Task instructions
Provide only the number of lines in the following data that contain "width".

Supplied records
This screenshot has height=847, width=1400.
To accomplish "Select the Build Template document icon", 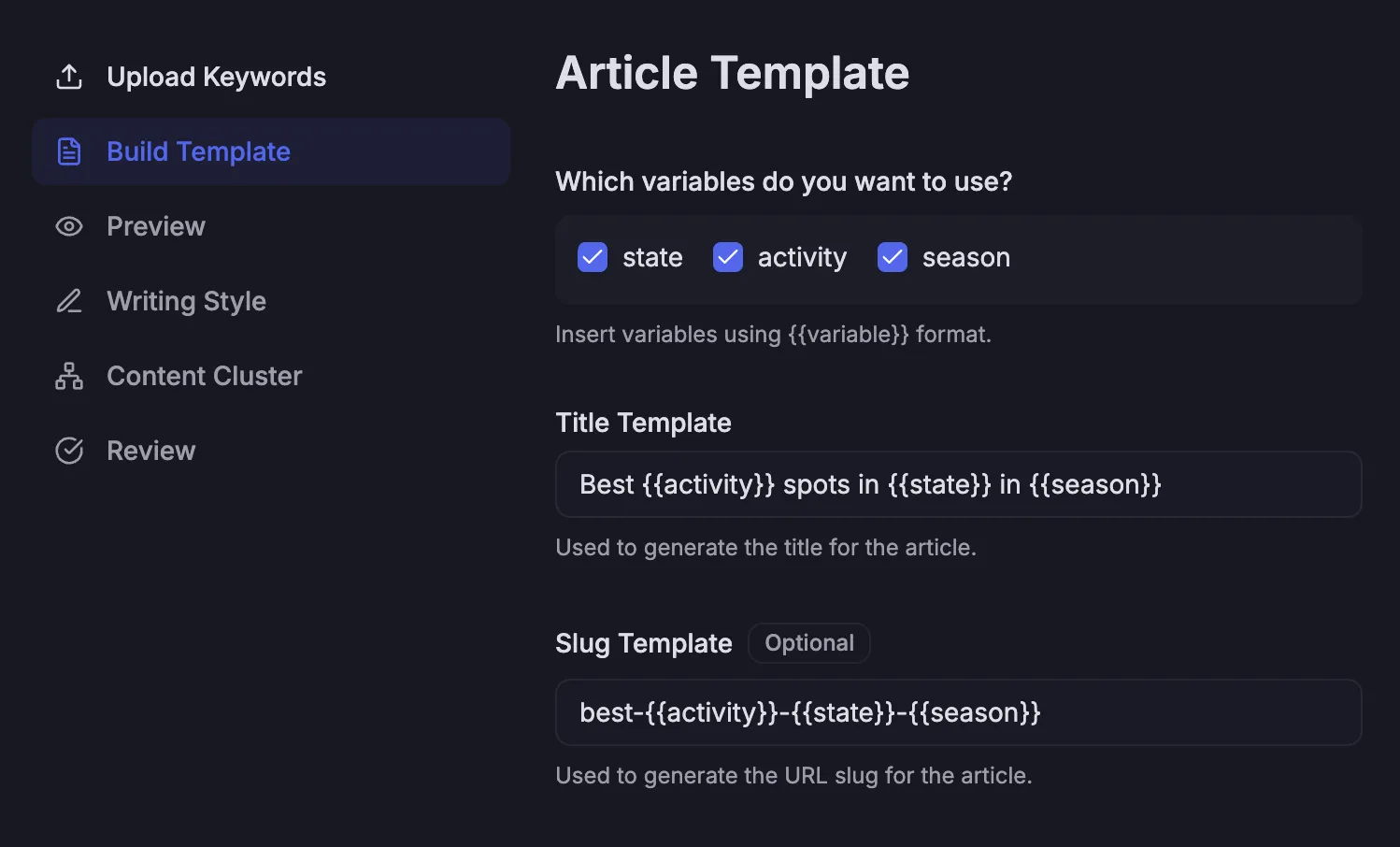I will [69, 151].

* * *

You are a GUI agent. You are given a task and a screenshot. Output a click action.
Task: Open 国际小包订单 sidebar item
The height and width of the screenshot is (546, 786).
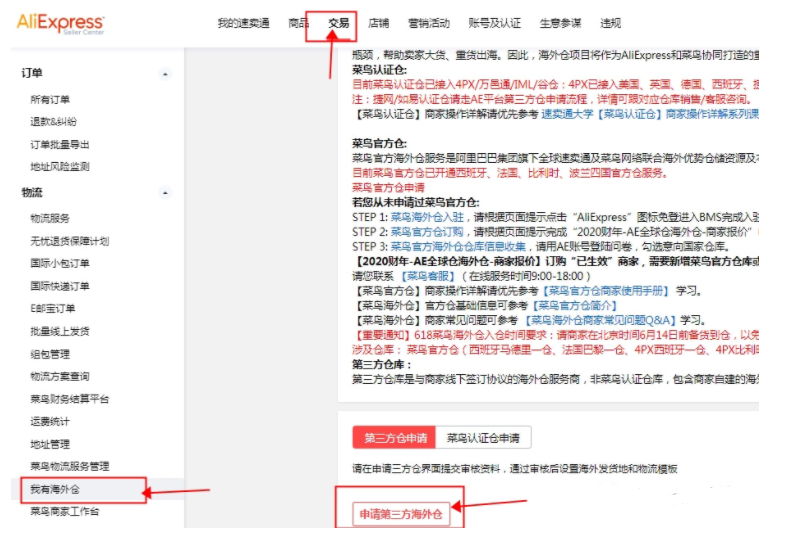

Completed exercise
2